### WHAT THIS TASK INVOLVES
Every line below that includes the word "will" needs to be copied.
§ §
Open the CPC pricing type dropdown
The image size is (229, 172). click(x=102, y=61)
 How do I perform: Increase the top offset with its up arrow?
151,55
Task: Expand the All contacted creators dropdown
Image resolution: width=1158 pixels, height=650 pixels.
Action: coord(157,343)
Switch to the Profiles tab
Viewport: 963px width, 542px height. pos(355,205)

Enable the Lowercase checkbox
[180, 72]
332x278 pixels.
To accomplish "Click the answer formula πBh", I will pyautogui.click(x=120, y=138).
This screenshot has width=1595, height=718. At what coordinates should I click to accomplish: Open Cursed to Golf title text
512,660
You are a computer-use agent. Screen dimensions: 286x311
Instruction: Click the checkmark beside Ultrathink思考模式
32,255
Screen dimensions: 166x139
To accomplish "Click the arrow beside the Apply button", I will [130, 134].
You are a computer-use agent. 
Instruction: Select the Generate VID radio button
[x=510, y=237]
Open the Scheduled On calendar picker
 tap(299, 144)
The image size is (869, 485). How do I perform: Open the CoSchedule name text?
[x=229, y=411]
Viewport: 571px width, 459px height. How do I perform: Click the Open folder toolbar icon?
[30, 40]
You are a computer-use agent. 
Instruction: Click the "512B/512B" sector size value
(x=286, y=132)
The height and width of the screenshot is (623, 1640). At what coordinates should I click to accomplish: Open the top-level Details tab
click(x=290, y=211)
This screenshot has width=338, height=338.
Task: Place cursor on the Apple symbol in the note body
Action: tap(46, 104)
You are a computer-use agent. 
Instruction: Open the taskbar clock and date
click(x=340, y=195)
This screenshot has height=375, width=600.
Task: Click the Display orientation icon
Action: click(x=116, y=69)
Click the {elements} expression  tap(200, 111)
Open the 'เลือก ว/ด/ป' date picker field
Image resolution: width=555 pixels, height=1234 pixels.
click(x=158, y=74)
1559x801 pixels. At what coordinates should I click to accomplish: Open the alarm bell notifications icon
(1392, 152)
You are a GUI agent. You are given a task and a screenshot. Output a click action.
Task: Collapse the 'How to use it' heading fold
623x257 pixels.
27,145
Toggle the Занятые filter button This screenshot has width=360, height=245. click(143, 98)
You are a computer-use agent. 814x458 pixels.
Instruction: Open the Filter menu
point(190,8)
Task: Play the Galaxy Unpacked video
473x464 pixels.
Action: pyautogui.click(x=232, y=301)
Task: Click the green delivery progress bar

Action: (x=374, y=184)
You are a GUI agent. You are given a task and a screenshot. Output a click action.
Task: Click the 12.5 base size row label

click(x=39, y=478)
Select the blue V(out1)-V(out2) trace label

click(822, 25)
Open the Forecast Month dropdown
§ §
### TASK RESPONSE
To accomplish "Click the answer formula πBh", I will pyautogui.click(x=120, y=138).
To accomplish "Click the arrow beside the Apply button", I will [130, 134].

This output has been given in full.